🤖 AI Summary
To address data scarcity, poor uncertainty calibration, and limited interpretability in cyclic peptide membrane permeability prediction, this work proposes the Monomer-aware Decoupled Global Alignment Kernel (MD-GAK) and its variant incorporating triangular positional priors (PMD-GAK). Methodologically, MD-GAK decouples local residue matching from gap penalties, jointly modeling chemical similarity, sequence alignment, and monomer-specific properties, while PMD-GAK further enhances structural awareness via learned positional priors.

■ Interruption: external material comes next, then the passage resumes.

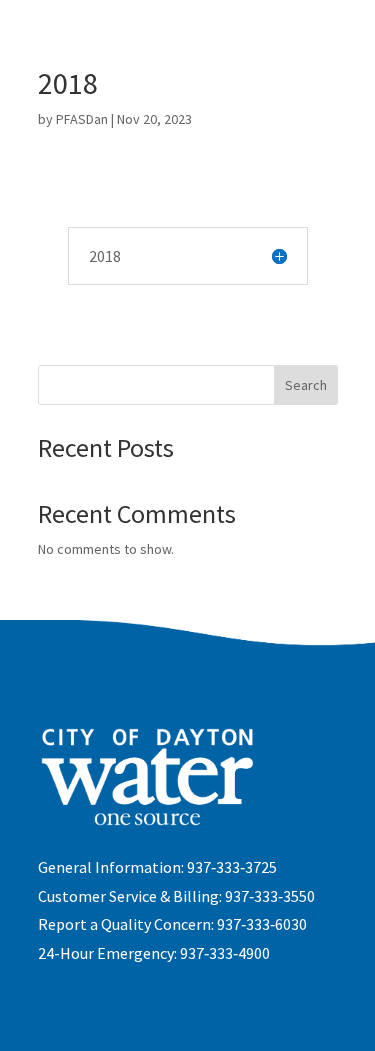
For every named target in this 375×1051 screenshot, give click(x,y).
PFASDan (82, 119)
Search (306, 385)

Both kernels are embedded within a Gaussian process framework to enable probabilistic predictions—retaining robustness under low-data regimes while substantially reducing uncertainty calibration error. Experiments demonstrate that our approach outperforms existing state-of-the-art models across multiple benchmark metrics, achieving superior predictive accuracy and more reliable uncertainty quantification. All code and experimental protocols are fully reproducible.
📝 Abstract
Cyclic peptides are promising modalities for targeting intracellular sites; however, cell-membrane permeability remains a key bottleneck, exacerbated by limited public data and the need for well-calibrated uncertainty. Instead of relying on data-eager complex deep learning architecture, we propose a monomer-aware decoupled global alignment kernel (MD-GAK), which couples chemically meaningful residue-residue similarity with sequence alignment while decoupling local matches from gap penalties. MD-GAK is a relatively simple kernel. To further demonstrate the robustness of our framework, we also introduce a variant, PMD-GAK, which incorporates a triangular positional prior. As we will show in the experimental section, PMD-GAK can offer additional advantages over MD-GAK, particularly in reducing calibration errors. Since our focus is on uncertainty estimation, we use Gaussian Processes as the predictive model, as both MD-GAK and PMD-GAK can be directly applied within this framework. We demonstrate the effectiveness of our methods through an extensive set of experiments, comparing our fully reproducible approach against state-of-the-art models, and show that it outperforms them across all metrics.